Por que uma comédia como lançamento da produtora?
A gente não escolheu, mas era o mais maduro que tínhamos estrategicamente e mais viável. E com outro ponto: todos os nossos filmes têm uma causa social. É uma comédia popular, comercial e tal, mas fala sobre empoderamento feminino, a jornada de uma mulher em busca de si mesma. O filme é leve, divertido, mas ele tem um motivo para existir. Quando se fala de feminismo, sororidade, a pessoa não se interessa, mas quando ela assiste a uma comédia sobre o assunto, começa a refletir sobre algumas condições que ela normalmente aceitaria sem pensar, e isso cutuca o espectador.

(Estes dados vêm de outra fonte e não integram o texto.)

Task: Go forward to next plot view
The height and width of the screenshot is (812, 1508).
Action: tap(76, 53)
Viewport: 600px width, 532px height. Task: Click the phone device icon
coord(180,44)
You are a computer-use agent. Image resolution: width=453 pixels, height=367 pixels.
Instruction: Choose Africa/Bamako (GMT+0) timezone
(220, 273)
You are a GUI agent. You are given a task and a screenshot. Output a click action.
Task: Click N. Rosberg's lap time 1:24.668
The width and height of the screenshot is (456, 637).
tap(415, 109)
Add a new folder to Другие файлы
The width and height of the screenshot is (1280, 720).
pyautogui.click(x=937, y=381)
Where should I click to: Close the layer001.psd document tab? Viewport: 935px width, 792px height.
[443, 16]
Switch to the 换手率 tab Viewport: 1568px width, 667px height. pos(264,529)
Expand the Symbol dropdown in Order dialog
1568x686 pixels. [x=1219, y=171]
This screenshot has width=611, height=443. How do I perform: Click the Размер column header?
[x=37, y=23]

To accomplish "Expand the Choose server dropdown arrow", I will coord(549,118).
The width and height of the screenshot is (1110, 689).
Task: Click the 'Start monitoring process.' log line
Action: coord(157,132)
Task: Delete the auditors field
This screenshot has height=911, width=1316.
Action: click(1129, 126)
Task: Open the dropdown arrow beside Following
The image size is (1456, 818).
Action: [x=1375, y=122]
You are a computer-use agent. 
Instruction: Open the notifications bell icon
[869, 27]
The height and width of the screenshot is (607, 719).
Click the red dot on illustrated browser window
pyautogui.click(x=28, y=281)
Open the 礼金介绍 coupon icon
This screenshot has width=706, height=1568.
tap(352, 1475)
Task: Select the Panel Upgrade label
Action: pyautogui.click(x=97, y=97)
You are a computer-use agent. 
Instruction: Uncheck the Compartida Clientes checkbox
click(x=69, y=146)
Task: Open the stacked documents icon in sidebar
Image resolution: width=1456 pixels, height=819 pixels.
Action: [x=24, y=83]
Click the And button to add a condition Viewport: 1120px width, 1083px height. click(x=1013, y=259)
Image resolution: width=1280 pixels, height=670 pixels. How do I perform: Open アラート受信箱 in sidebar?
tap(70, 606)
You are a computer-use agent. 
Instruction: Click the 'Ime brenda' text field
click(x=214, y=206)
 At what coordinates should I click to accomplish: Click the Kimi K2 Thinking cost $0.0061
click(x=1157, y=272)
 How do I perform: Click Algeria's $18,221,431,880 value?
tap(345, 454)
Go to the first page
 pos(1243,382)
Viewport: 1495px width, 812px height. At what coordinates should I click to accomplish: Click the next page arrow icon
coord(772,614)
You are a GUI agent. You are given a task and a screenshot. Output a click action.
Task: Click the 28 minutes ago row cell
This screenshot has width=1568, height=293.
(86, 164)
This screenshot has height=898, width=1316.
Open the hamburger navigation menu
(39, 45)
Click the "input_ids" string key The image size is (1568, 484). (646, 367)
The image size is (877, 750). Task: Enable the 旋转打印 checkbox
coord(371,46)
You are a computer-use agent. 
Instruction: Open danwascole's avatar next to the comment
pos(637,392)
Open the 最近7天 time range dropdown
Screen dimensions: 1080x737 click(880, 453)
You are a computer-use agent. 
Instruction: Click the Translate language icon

E para você, de perto ninguém é normal?
Eu não sou. Não sei você! (gargalhadas). Acho que esse filme fala disso. Quando você acredita no que você é ou no padrão que foi imposto, e não questiona isso dentro de você, as coisas podem dar errado, e você nem sabe o motivo. Então eu acho que de perto ninguém é normal mesmo, e é muito legal enfrentar as anormalidades que temos dentro de nós. Eu sou superadepta da psicanálise até porque o outro não tem nada a ver com a sua maluquice.
Alguma curiosidade sobre bastidores?
Foi a última produção da Jane Di Castro; fomos pegos de surpresa com sua morte. Ela interpreta uma funcionária do INSS, e disse que estava muito feliz de a personagem ter dado vida para ela na comédia. Muito triste ela não ter conseguido assistir. Tenho um áudio muito legal dela, na verdade, uma “reclamação”. Nos créditos do filme, colocamos uma foto de criança do elenco principal e pedimos uma foto dela. Jane demorou, demorou a enviar porque só tinha foto como menino; daí ela disse: “Só pude virar menina depois que eu conheci a arte”. Achei tão singelo e, claro, colocamos a foto dela de menino.
Essa cláusula de inclusão veio para ficar?
A cláusula é um pouco complicada porque lida com subjetividade, porque tem que incluir diversidade não só de gênero como de territorialidade, dentro das premissas do roteiro e equipe técnica. Ela tem uma inteligência maior do que a cota, porque não é só número, tem que ter qualidade. O roteiro de “De perto” teve que ser reescrito pela cláusula. Isso veio para quebrar estereótipos que são preconceituosos e a gente nem percebe. Não é, mas deveria ser obrigatório para todas as produções porque precisamos estimular e lançar muita coisa com essa premissa para mostrar que essa cláusula não é um bicho de sete cabeças.
Saudades do Rio?
Morei por 12 anos no Rio, até 2016, para entrar no audiovisual. Fiz cursos na FGV e foi aí que tudo começou. Antes da pandemia, eu ia toda semana à cidade e estava maravilhada com a facilidade do bate e volta. Minha sócia mora no Rio. Eu me mudei para São Paulo muito mais pelo meu filho, que tem 15 anos, porque o Rio não é muito seguro para adolescentes. No início, estava com meu coração dolorido, mas vi que era fácil e relaxei. Não posso perder aquela vista do horizonte tomando um vinho com Ricardo Amaral e com o Boni (de Oliveira). Isso são coisas que não fazem o menor sentido fora do Rio. Saudade de uma roda de samba da Gamboa, que você não faz ideia!